One thing I know about humans is that we are seekers. We are continually searching, for a good deal, a new idea, a better way, or for something more. We can’t help it, it’s in our nature, it’s how God created us. And something else I know, whether we realize it or not, we ALWAYS find what we looking for. So my question is this: What do you seek, and more importantly, what do you find?
We are told in Matthew 7:7 to “seek and you will find,” but I don’t think we really take the time to understand what is meant by this. We think it means that if we seek God, we will find Him, and this is certainly true, but it’s more complex than this, more intricate. When we are told to “seek and you will find,” we are being tutored in a school of thought, which encompasses an entire universe of possibilities and what we make of them. It is both an instruction and an admonition, and the surest way to know just what it is we are seeking is to examine what we find. It’s an instruction, because it tells us that to be happy, we must seek, and it’s a warning, because it tells us that we must be mindful of what we look for in others and the world around us, how we perceive the events of our life. You see, what we seek is evidenced by what we find, and what we tell others we have found, also tells them what we have sought. If we find discord and strife, hatred and racism, disrespect and inconsideration, we have been seeking it, and likewise, if we find joy and delight, honor and integrity, love and compassion, these are the things we have also sought.
It’s all about a mind-set, a way of looking at the world, a pattern of behavior, and how that mind-set affects our relationships. To get along in this world, to live a long and fruitful life, we must first understand what it means to be wise. Wisdom is not an innate part of our being; it is something that must be sought after. We are not born with it, we must acquire it. It is not something we find on the beach, at the mall, or hidden in our grandmother’s closet. It’s the result of quiet contemplation, of seeking the inner voice of God in our hearts and applying his spiritual guidance to the every-day situations in our lives. It is only through our passionate attention to the voice of wisdom that we can understand what is true and right, that we can recognize wickedness and therefore avoid it, setting our feet in the opposite direction from it.

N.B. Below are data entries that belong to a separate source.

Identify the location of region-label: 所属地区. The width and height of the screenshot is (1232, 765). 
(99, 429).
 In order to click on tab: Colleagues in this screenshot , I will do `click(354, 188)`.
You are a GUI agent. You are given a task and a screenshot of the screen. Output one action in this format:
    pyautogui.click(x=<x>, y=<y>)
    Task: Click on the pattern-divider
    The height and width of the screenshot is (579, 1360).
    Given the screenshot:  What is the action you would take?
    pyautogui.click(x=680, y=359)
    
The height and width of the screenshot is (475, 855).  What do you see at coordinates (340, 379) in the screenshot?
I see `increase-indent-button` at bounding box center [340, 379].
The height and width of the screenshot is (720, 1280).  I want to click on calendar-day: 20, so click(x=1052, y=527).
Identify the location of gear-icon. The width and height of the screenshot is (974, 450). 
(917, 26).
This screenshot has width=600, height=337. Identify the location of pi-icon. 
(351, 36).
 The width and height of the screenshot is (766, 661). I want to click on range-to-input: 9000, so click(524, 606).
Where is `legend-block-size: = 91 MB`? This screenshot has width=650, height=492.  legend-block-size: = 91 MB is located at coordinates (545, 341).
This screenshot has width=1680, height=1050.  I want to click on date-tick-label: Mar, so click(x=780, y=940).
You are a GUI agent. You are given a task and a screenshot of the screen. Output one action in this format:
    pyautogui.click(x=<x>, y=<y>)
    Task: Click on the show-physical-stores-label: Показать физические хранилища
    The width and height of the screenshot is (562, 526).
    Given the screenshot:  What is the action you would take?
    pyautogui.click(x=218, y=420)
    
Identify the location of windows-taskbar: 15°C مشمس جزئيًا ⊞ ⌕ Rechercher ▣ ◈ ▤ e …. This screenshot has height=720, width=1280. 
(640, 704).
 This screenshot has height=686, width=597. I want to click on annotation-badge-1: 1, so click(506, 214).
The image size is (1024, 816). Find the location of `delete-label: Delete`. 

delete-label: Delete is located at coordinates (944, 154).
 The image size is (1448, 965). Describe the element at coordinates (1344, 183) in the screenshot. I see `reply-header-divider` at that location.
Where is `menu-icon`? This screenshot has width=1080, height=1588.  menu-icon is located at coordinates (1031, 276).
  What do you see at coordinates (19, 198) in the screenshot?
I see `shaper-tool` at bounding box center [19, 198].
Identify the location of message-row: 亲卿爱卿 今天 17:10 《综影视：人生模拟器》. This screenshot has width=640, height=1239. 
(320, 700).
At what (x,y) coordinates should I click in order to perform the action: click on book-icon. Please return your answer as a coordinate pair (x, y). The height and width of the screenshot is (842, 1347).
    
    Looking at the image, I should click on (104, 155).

Jealousy, anger, greed, envy, pride, all consuming lust for anything, these are the precursors to wickedness and evil. When we are ruled by this way of thinking, it is so easy to get sucked into doing the wrong thing, especially if we cannot recognize what is happening to us. We hang out with nefarious characters, who care little or nothing about much else than themselves, we go along with popular trends, we participate in troublesome activities, and we willfully reject what we know to be honest. Evil is like a contagious disease, it infects all that it comes in contact with, and spreads easily. The only way we have to guard ourselves from its effects is to live according to God’s wisdom.
To be wise, we must search for the light; we must carry it in our hearts and hold it high for the sake of others. We must keep it as we would keep a precious and valuable jewel, lest we lose it and be adrift in the dark, getting tossed on every wave that crashes toward us, pushing us closer and closer toward the desolate shores of misery. Wisdom is the light that shines in the darkness, illuminating our way, showing us where to step, guiding us out of the shadows, and into the clear, calm land of spiritual fulfillment.